少し気まずい空気の中。綾部くんが指さしたのはわたしの頭。わたしの頭がどうしたのだろう、と自分の頭に触れる。どれの事だろう。お団子に付けている簪を指してみる。

「これ?」
「それどうしたの?」

綾部くんは否定をしないのでこれは肯定と受け取っていいのだろう。

「これは母から貰ったものなの」
「ふーん」
「可愛いでしょ。似合ってる?…なんてね」
「うん」
「……え」

…今「うん」って…!?ま、まあお世辞かもしれないし、綾部くんの事だから適当に答えたのかもしれないし…。でもやっぱり嬉しくて素直に照れてしまった。

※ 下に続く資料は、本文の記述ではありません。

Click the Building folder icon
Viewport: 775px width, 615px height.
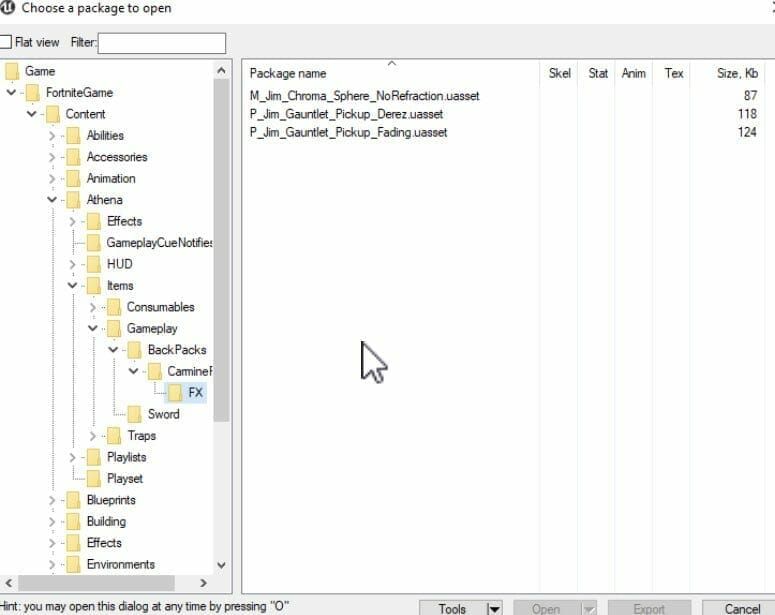click(73, 521)
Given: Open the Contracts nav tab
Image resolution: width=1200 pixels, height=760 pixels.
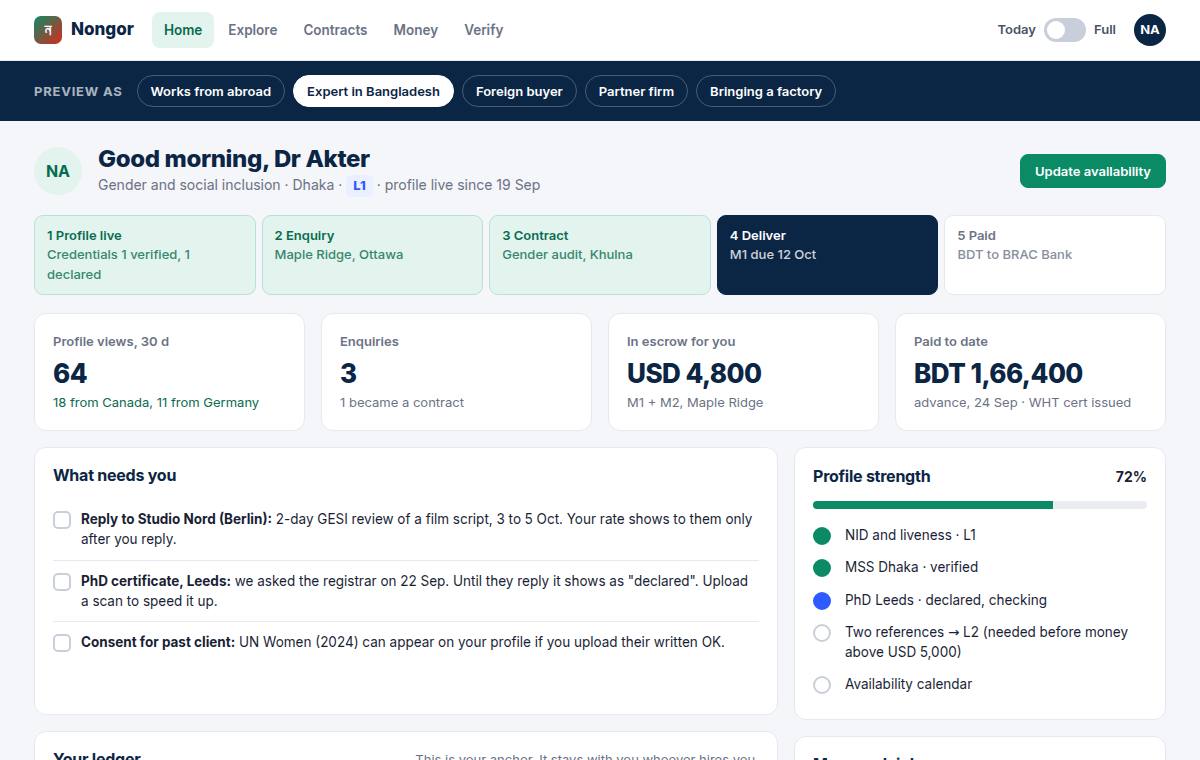Looking at the screenshot, I should point(335,30).
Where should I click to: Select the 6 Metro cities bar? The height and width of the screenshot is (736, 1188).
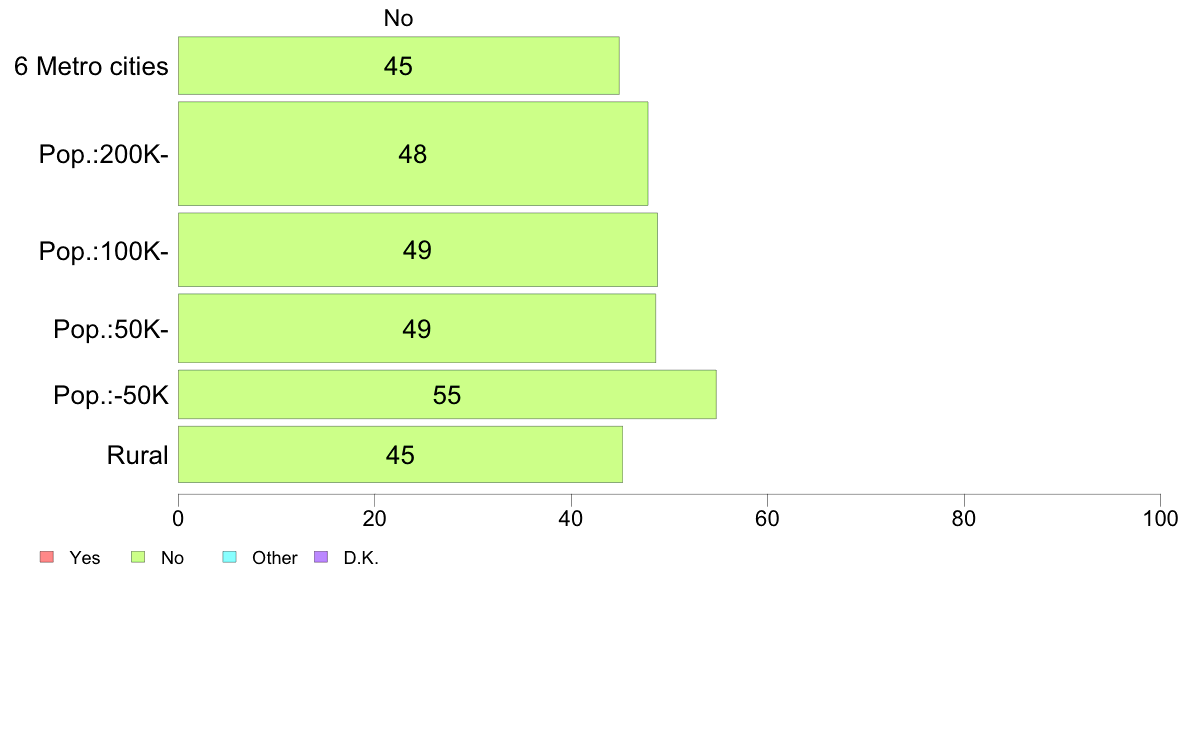(399, 66)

わたしが呑気に照れたりして目を離している隙に、綾部くんは手拭いで自分の顔をゴシゴシと擦っていた。

「ちょっと!?ダメだよ!」

急いでゴシゴシと擦る綾部くんの腕を掴んで阻止したものの、綺麗に施されていた綾部くんの顔のお化粧は見事に崩れていた。

「あーもったいない…!」
「……」
「…ごほん。忍術学園に帰るまで女装は解いちゃいけない筈だよね?」
「もう疲れた」
「ダメだよ!化粧し直すからね?」

と、言ったわたしだけど、ほんとは綾部くんの女装姿がもっと見たいだけなのである。
わたしの気に押された綾部くんは、もう全て委ねるように目を瞑った。意外と近い距離に少し緊張するけど、女装姿の綾部くんと出会った時のようなあの顔をもう一度再現する為に少しずつ修正していった。


「終わったよ」
「ありがとう」
「うん、かわいい」
「ハナさん」
「な、なに?」
「さっきの男と本当にデートするの?」

いつも呼ばれるとしても「君」とかだから、名前を呼ばれたことに少しドキッとした。そして綾部くんがそんな事を聞くなんて少し不思議だ。若い男の人に気安くデートするなんて言っちゃったけど、軽い奴だと思われたのだろうか。あれはあの時の出任せの言葉だから本当じゃないのに。

「ううん、しないよ」
「そう」
「…う、うん」
「さ、行こう」

それだけ言って綾部くんは町の方へ足を向けた。心なしか少し元気で、足取りも軽いみたい。
今日は綾部くんの心境がわからない日だ。…っていつもか。
でも、綾部くんは後ろを振り返って待っていてくれた。一緒に行っていいみたいで、わたしの足取りも軽くなった。